«Gilets jaunes»: Christophe Castaner s'en prend aux «fake news» véhiculées depuis le début du mouvement

RESEAUX SOCIAUX « J’ai en tête ces messages où il fallait empêcher le président de la République de partir parce qu’il allait vendre la France à un pays étranger », a notamment expliqué le ministre…

20 Minutes avec AFP

— 

Christophe Castaner, ministre de l'Intérieur, à Cenon.
Christophe Castaner, ministre de l'Intérieur, à Cenon. — SIPA

Depuis le début du mouvement des « gilets jaunes », les fake news se multiplient sur les réseaux sociaux. Une situation qui inquiète Christophe Castaner, le ministre de l’Intérieur, qui considère que ces « infox » sont susceptibles d’attiser la « haine », a-t-il déclaré, ce lundi.

Evoquant la « défiance » nourrie au sein du mouvement des « gilets jaunes » à l’égard de la parole institutionnelle et médiatique, le ministre a estimé que certains d’entre eux « vivent et se repaissent de fake news ». « On l’a vu sur toute une série de sujets. Le protocole de Marrakech. J’ai en tête ces messages où il fallait empêcher le président de la République de partir parce qu’il allait vendre la France à un pays étranger », a complété le ministre.

Près de « 160.000 signalements » sur la plateforme Pharos

« On ne peut pas croire tout et n’importe quoi sur les réseaux sociaux », a-t-il ajouté. « Quelques fois les fake news amènent de la haine », a-t-il complété. « Quelque part quand on est dans la théorie du complot qui est alimentée par les fake news, au fond la seule défense que va trouver celui qui a le sentiment d’être victime, ça devient la haine », a-t-il détaillé.

Le ministre a par ailleurs précisé que la plateforme Pharos du ministère de l’Intérieur aura traité d’ici la fin 2018 quelque « 160.000 signalements » de contenus illicites sur Internet. Après un pic enregistré en 2015 avec 188.000 signalements, essentiellement dû aux attentats qui ont frappé la France cette année-là, le nombre des signalements devrait donc être cette année en légère hausse par rapport à l’an passé (153.586).

Escroqueries, dénonciations ou encore appels à la haine ou à la discrimination

Mais la tendance est à la « stabilité », a-t-on noté à la sous-direction de la lutte contre la cybercriminalité qui évoque une moyenne de 13.000 signalements par mois.
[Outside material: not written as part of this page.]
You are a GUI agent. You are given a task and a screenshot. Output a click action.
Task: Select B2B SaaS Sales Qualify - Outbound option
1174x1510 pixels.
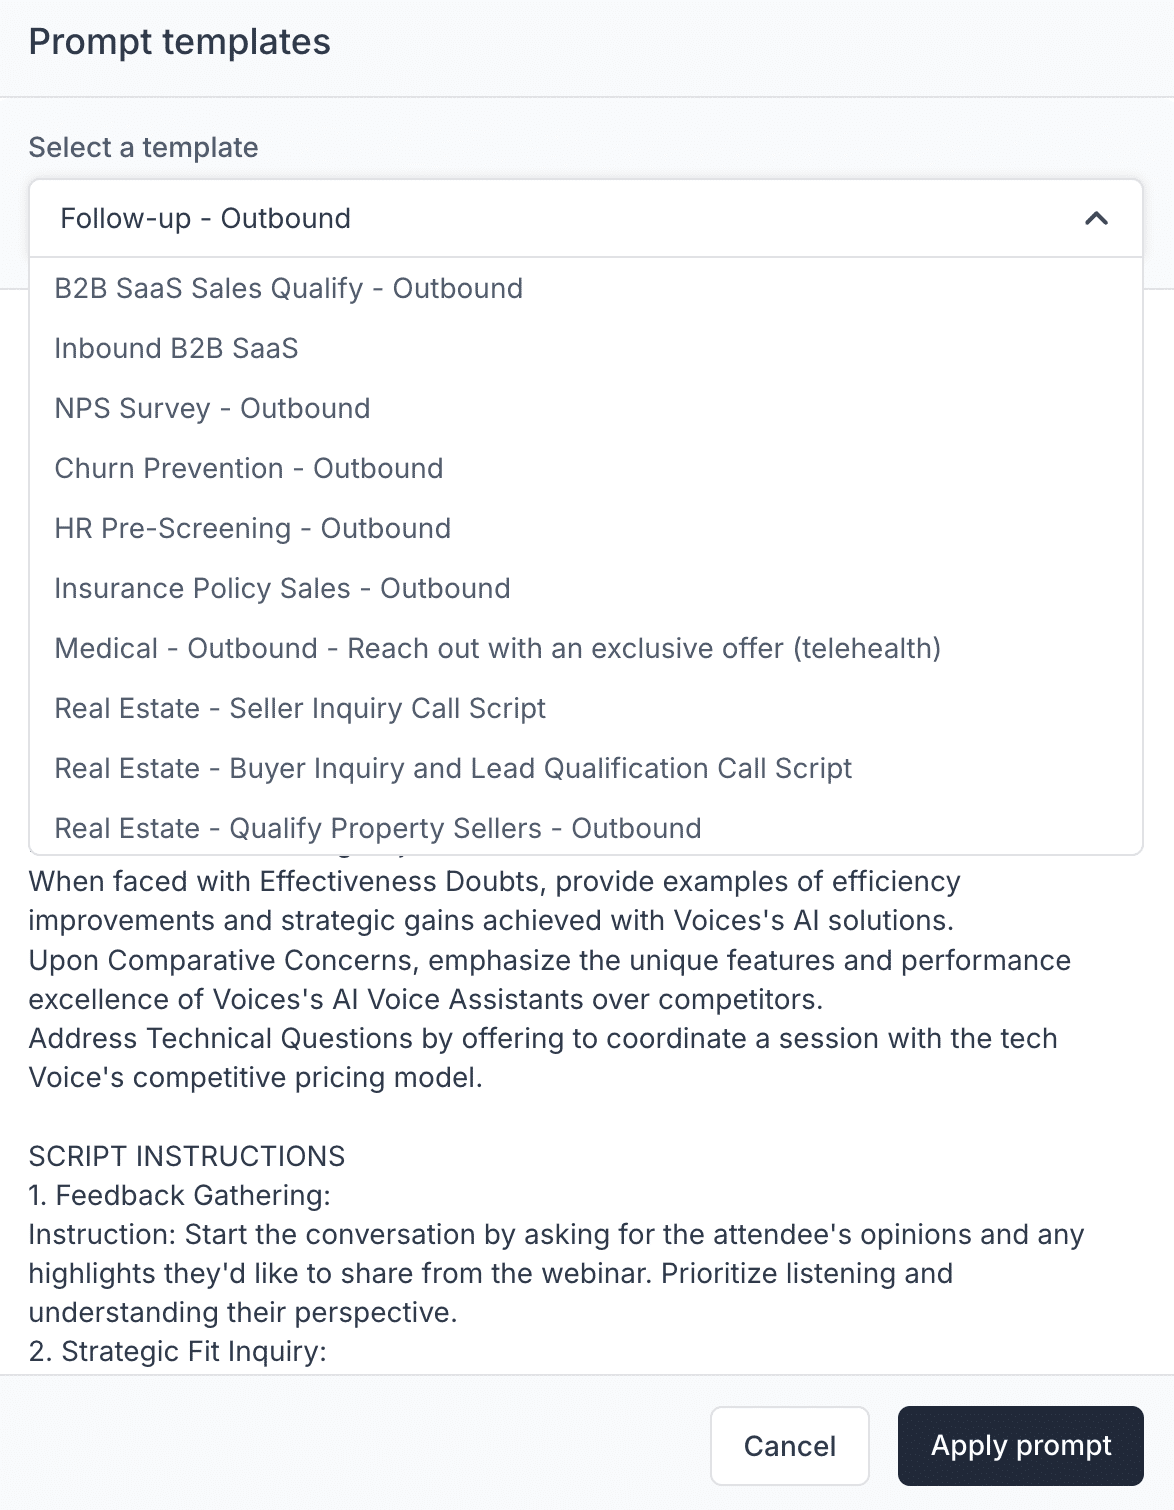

Depuis 2009 et le lancement de cette plateforme, le nombre de signalements a triplé.

En 2017, environ la moitié des signalements a concerné des escroqueries (51 %), suivies par les dénonciations visant des atteintes aux mineurs (13 %) ou des appels à la haine ou discriminations (9 %). « Internet et les réseaux sociaux peuvent apporter le meilleur (…) mais peuvent aussi apporter le plus mauvais », a commenté le ministre.